Customer Placing the Largest Number of Orders

This challenge involves analyzing customer order data to identify the customer who has placed the most orders. This is a common task in e-commerce analytics, helping businesses understand their most active customers and tailor marketing strategies or loyalty programs.

Problem Description

You will be given a dataset of customer orders. Each record in the dataset represents a single order and includes at least a customer identifier and an order identifier. Your task is to determine which customer has placed the highest number of orders. If there's a tie for the highest number of orders, you should return all customers who share that maximum count.

Key Requirements:

  • Count the total number of orders placed by each unique customer.
  • Identify the maximum order count among all customers.
  • Return the identifier(s) of the customer(s) who placed this maximum number of orders.

Expected Behavior:

The output should be a list or collection of customer identifiers.

Edge Cases:

  • Empty Dataset: If the input dataset is empty, the output should reflect this (e.g., an empty list).
  • Single Customer: If there is only one customer in the dataset, that customer should be returned.
  • All Customers with Same Number of Orders: If all customers have placed the exact same number of orders, all customer identifiers should be returned.

Examples

Example 1:

Input:
orders = [
  {"customer_id": "C101", "order_id": "O001"},
  {"customer_id": "C102", "order_id": "O002"},
  {"customer_id": "C101", "order_id": "O003"},
  {"customer_id": "C103", "order_id": "O004"},
  {"customer_id": "C101", "order_id": "O005"},
  {"customer_id": "C102", "order_id": "O006"}
]
Output:
["C101"]

Explanation: Customer "C101" placed 3 orders.
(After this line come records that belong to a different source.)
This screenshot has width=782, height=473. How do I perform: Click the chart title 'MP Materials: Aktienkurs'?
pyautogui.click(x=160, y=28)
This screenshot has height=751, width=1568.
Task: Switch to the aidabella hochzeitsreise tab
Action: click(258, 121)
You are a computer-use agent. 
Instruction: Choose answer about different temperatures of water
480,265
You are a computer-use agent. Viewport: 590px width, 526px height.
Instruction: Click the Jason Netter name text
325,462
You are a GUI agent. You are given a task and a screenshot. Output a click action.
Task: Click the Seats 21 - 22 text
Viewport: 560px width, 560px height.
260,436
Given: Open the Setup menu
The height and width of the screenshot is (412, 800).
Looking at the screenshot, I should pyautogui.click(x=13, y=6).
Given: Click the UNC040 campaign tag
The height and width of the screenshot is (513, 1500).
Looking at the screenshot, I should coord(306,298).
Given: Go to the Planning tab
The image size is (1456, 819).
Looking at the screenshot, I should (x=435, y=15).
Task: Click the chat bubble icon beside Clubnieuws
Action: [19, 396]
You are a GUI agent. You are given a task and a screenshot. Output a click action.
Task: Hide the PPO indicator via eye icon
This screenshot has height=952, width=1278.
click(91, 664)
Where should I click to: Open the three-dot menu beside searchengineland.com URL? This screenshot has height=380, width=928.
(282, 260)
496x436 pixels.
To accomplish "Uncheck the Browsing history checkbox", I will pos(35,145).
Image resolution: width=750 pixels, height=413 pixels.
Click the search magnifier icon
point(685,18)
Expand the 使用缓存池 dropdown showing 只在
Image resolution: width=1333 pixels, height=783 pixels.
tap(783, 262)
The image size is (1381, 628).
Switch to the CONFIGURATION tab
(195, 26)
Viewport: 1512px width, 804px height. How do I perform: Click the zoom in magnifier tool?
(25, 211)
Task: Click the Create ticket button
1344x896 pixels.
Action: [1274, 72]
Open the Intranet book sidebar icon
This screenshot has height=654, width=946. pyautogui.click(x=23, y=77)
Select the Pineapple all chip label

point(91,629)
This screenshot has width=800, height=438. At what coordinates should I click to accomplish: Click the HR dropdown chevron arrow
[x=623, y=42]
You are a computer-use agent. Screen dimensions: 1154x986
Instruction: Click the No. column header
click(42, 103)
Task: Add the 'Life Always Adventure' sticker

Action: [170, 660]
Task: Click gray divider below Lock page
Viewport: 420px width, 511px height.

Customer "C102" placed 2 orders. Customer "C103" placed 1 order. The maximum number of orders is 3, placed by customer "C101".

Example 2:

Input:
orders = [
  {"customer_id": "A", "order_id": "1"},
  {"customer_id": "B", "order_id": "2"},
  {"customer_id": "A", "order_id": "3"},
  {"customer_id": "C", "order_id": "4"},
  {"customer_id": "B", "order_id": "5"},
  {"customer_id": "A", "order_id": "6"},
  {"customer_id": "C", "order_id": "7"}
]
Output:
["A"]

Explanation: Customer "A" placed 3 orders. Customer "B" placed 2 orders. Customer "C" placed 2 orders. The maximum number of orders is 3, placed by customer "A".

Example 3: (Tie Scenario)

Input:
orders = [
  {"customer_id": "X", "order_id": "10"},
  {"customer_id": "Y", "order_id": "11"},
  {"customer_id": "X", "order_id": "12"},
  {"customer_id": "Y", "order_id": "13"},
  {"customer_id": "Z", "order_id": "14"}
]
Output:
["X", "Y"]

Explanation: Customer "X" placed 2 orders. Customer "Y" placed 2 orders. Customer "Z" placed 1 order. The maximum number of orders is 2, shared by customers "X" and "Y".

Constraints

  • The input orders will be a collection (e.g., list, array) of order objects.
  • Each order object will contain at least a "customer_id" (string) and an "order_id" (string).
  • Customer IDs will be unique strings. Order IDs will be unique strings.
  • The number of orders in the input collection can range from 0 to 1,000,000.
  • The length of customer_id and order_id strings will be between 1 and 50 characters.

Notes

  • You can assume that the orders collection will be provided in a structured format suitable for iteration.
  • Consider using a data structure that efficiently maps customer IDs to their order counts.
  • The order of the customer identifiers in the output list does not matter.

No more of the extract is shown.